== Selected excerpt ==

Ultimate fixer-upper a bargain for buyer with right ‘skills’
RIVER frontage, no neighbours, just minutes from the beach and a seller who says the property must go to the highest bidder at Thursday night's auction.
The 4.12ha block is 130m from a public boat ramp and about six minutes by car to Marcoola's sandy stretches.
But there is a major catch.
It's a dump. And a toxic one at that with any new owner having asbestos as well as elevated levels of copper and zinc to contend with.
Agents who have the West Coolum Rd block listed for virtual auction say "the new owner will require effort and consultation with council and other local authorities to have this property ready for your use".
The lengths to which Sunshine Coast Council has gone in the past two years to have unauthorised fill, which has been found to contain construction industry waste, cleared from the site indicate that the effort and consultation could be considerable.
The council issued an enforcement notice against property owner Michelle Anne Casaubon in February 2018.
The notice said about 7000 cubic metres of fill had been placed on the property and the property was being used for industrial activities including recycling, burning and sorting of construction material and other waste.
According to the notice, neither the filling activity nor the recycling had council-approval.
The council wanted the fill removed and other stockpiled materials gone within a matter of months.
Ms Casaubon, through her Coolum-based lawyer Ray Barber, lodged a Planning and Environment Court appeal against the notice about a fortnight later.
It included a statement that she did not live at the property and it was her brother, Mark Coffey, who had started the recycling use and carried out the filling work.
It also said about 2000 cubic metres of fill had ended up on the property, not the 7000 cubic metres stated by the council.
The appeal was before the court until February 28 this year when Judge Glen Cash allowed Ms Casaubon's appeal in part.
The court heard that during that two-year period, Ms Casaubon commissioned a contaminated land assessment to be done by Buddina-based company Environmental Advisers.
Sections of fill were analysed and a report compiled.
It was noted in the report, tendered to the court, that at the time of the inspection, the property was not included on the State Government's Environmental Management Register.
That register lists contaminated or potentially contaminated land.
However, the report's author concluded a listing on the register was required and recommended Ms Casaubon notify the Department of Environment and Science.

===
== Extracted material ==

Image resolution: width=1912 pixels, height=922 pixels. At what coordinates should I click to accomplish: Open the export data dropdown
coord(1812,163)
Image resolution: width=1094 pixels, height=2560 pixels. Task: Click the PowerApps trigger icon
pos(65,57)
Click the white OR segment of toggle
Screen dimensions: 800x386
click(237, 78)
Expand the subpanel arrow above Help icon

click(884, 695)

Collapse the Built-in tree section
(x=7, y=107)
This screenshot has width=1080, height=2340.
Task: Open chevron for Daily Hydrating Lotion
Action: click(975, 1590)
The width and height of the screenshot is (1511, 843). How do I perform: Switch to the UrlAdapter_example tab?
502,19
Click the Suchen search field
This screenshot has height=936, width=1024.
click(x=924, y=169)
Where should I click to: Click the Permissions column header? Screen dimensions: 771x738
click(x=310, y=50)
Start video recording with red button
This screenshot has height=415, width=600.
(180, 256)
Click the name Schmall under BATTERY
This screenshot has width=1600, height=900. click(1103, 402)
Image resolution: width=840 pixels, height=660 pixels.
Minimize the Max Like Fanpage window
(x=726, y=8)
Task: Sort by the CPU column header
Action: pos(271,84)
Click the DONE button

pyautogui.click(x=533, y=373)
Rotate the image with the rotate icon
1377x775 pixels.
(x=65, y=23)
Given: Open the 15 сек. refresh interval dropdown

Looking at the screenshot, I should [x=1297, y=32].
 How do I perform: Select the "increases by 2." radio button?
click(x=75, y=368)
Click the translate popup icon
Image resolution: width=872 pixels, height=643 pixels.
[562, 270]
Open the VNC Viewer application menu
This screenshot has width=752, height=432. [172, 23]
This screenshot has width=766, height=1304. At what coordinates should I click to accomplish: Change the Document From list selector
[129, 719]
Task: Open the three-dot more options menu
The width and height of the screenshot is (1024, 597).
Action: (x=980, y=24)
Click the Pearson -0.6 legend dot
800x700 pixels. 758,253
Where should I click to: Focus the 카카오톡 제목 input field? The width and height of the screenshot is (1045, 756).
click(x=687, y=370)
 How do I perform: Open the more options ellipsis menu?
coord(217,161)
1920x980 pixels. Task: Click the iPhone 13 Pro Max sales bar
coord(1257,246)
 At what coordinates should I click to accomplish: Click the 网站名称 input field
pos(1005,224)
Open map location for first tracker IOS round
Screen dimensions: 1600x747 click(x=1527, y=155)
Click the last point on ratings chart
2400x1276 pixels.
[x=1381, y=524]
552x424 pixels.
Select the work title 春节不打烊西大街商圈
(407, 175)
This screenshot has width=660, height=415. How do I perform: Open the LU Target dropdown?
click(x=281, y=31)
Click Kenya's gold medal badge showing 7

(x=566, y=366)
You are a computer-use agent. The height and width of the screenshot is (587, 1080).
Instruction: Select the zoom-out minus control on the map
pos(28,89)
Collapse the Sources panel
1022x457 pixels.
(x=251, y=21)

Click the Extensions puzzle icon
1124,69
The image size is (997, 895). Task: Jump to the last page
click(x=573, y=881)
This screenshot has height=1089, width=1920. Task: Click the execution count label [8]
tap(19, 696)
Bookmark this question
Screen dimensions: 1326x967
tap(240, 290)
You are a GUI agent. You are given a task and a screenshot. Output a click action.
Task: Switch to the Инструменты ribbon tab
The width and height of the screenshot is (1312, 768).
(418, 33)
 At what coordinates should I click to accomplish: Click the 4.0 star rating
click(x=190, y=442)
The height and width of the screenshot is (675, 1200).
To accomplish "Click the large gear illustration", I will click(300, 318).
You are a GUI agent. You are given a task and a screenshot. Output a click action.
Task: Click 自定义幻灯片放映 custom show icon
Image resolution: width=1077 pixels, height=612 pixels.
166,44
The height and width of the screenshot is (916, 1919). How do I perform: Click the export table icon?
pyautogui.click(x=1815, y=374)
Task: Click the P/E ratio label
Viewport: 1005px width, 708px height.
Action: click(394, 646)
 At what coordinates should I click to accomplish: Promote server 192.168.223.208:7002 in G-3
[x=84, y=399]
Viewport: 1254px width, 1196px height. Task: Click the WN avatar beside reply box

===

Required action 1 ::
Answer these questions about the article on the West Coolum Rd property:
(a) How far is the block from a public boat ramp?
(b) In what month and year did the council issue its enforcement notice against the property owner?
(c) According to the appeal, how much fill had ended up on the property?
Required action 2 :: Rewrite the article on the West Coolum Rd property from "But there is" to "could be considerable.", swapping "virtual auction" for "online auction".
Required action 3 :: Extend the article on the West Coolum Rd property beyond its final sentence.

Response 1 ::
(a) 130m
(b) February 2018
(c) About 2000 cubic metres

Response 2 ::
But there is a major catch.
It's a dump. And a toxic one at that with any new owner having asbestos as well as elevated levels of copper and zinc to contend with.
Agents who have the West Coolum Rd block listed for online auction say "the new owner will require effort and consultation with council and other local authorities to have this property ready for your use".
The lengths to which Sunshine Coast Council has gone in the past two years to have unauthorised fill, which has been found to contain construction industry waste, cleared from the site indicate that the effort and consultation could be considerable.

Response 3 ::
The investigation found the fill comprised numerous small disposals from "a variety of off-site sources".
Asbestos and other items not suitable for the land to be used for residential purposes were uncovered.
Copper and zinc levels were higher than ecological criteria in some samples.
"The potential for undetected contamination is considered to be high," the report read, explaining the sampling density used was, at best, one sample per 150 cubic metres of fill.
Judge Cash set aside the council's original enforcement notice and replaced it with a new one that was dated just two days before he handed down his decision.
The new notice required Ms Casaubon to have surface-level asbestos removed or buried under clean fill by November.
It also said if that action was taken, the site would need to remain on the Environmental Management Register.
The council has since gone back to court after last month learning of Ms Casaubon's intention to sell the block.
It wanted the court to order that the enforcement notice be attached to the land, rather than Ms Casaubon, so any new owner would be bound to carry out remediation work.
Real estate agent Keith Blanchard, of North Shore Realty, said he had been looking for buyers who had skills in earthmoving and skills dealing with complicated documentation and environmental orders.
"We've had many inquiries from people who say it is too frightening for them," Mr Blanchard said.
He said potential buyers had been given full disclosure of the issues they would face and it was Ms Casaubon's wish that those conditions be met.
"It will be sold to the highest bidder willing to accept those issues," he said.